To see what we mean by the use of the carrot emoji, read the following example, which is a post from one of the now-deleted Facebook groups:
“My MIL was raised on a dairy farm. She’s healthy as a horse, doesn’t smoke, drink and eats healthy. She did have a hip replacement, but that’s as far as her health issues go.
She got scared and got all the big [carrot] plus a small [carrot] a couple days before Mother’s day. My hubby visited her on Mother’s day and she had a full blown heart attack. Thank God he was there.”
The post goes on from there, but you get the point. Basically, Facebook users are bypassing the censors by referring to covid injections using the carrot emoji, presumably because a carrot looks somewhat like a syringe.
Remember those nasty hall monitors in grade school? They’re now “human moderators” who weed out unpermitted chatter about covid vaccines on social media
An even larger group with more than a quarter million members similarly instructed users to avoid using words like “covid,” “vaccine,” and “booster,” and to instead refer to each of these terms respectively as “c-word, v-word, and b-word.”
Normally, this would never have been detected because Facebook’s censorship tools are mostly automated. But Marc Owen-Jones, an associated professor at Qatar’s Hamad Bin Khalifa University, along with a “human moderator” from BBC, identified the tactic and tattled on the group.
Being the bright one that he is (that was sarcasm), Owen-Jones figured out that using the carrot emoji and terms like “c-word” to describe covid vaccines is “presumably to evade censorship” and Facebook’s “fake news” algorithms.
While it is not considered fake news to address the fact – yes, fact – that covid injections can harm and kill, it is the personal anecdotes people were telling in these now-deleted groups that BBC says represent “unverified claims.”
And while not everything posted to Facebook has to be a “verified claim,” BBC insists that the information and claims circulating in these groups violate Facebook’s “harmful misinformation policy.”

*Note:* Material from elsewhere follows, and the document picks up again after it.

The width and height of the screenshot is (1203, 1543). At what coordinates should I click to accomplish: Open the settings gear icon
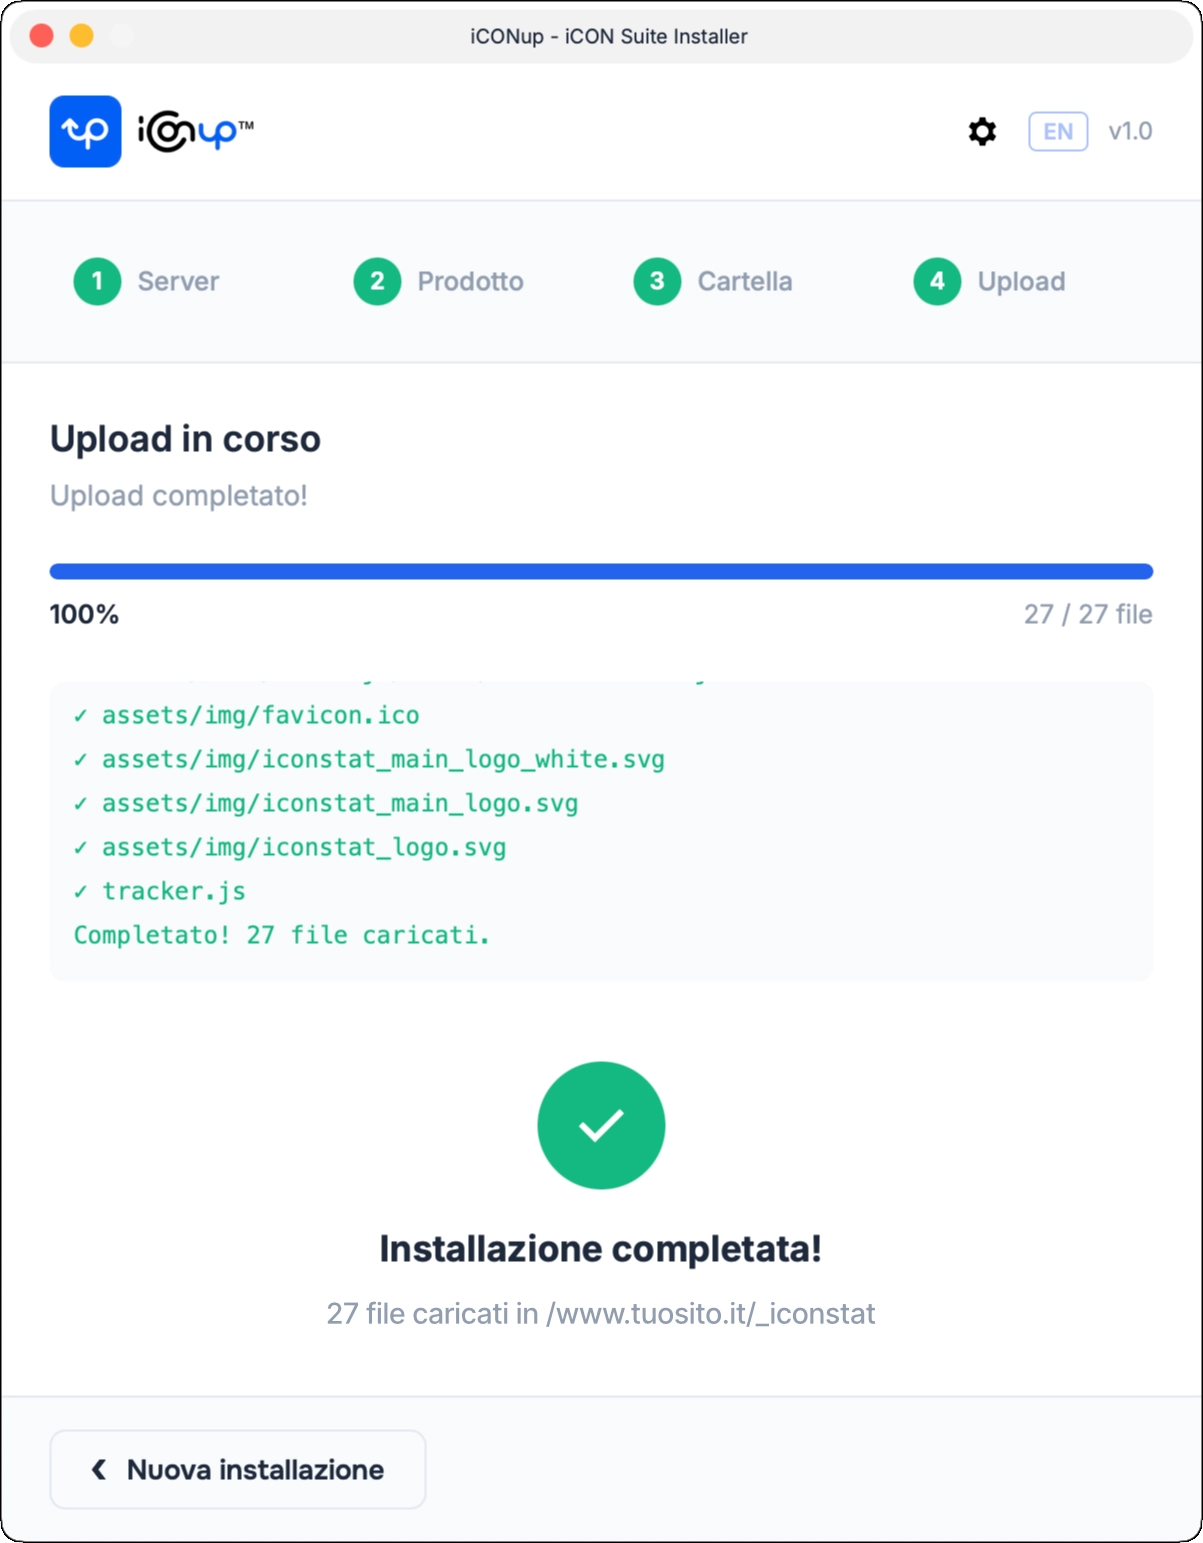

“We continue to work closely with public health experts and the UK government to further tackle Covid vaccine misinformation,” Facebook announced following the deletions.
BBC‘s Zoe Kleinman wrote in a piece that we will not link to here so as to avoid feeding traffic to the fake news giant that there is only a one in five million risk of dying from a covid vaccine. That data point, Kleinman insists, means that any talk on Facebook about jab injuries or deaths is automatically “misinformation.”
“The groups are being used to share unverified claims of people being either injured or killed by vaccines,” Kleinman whines.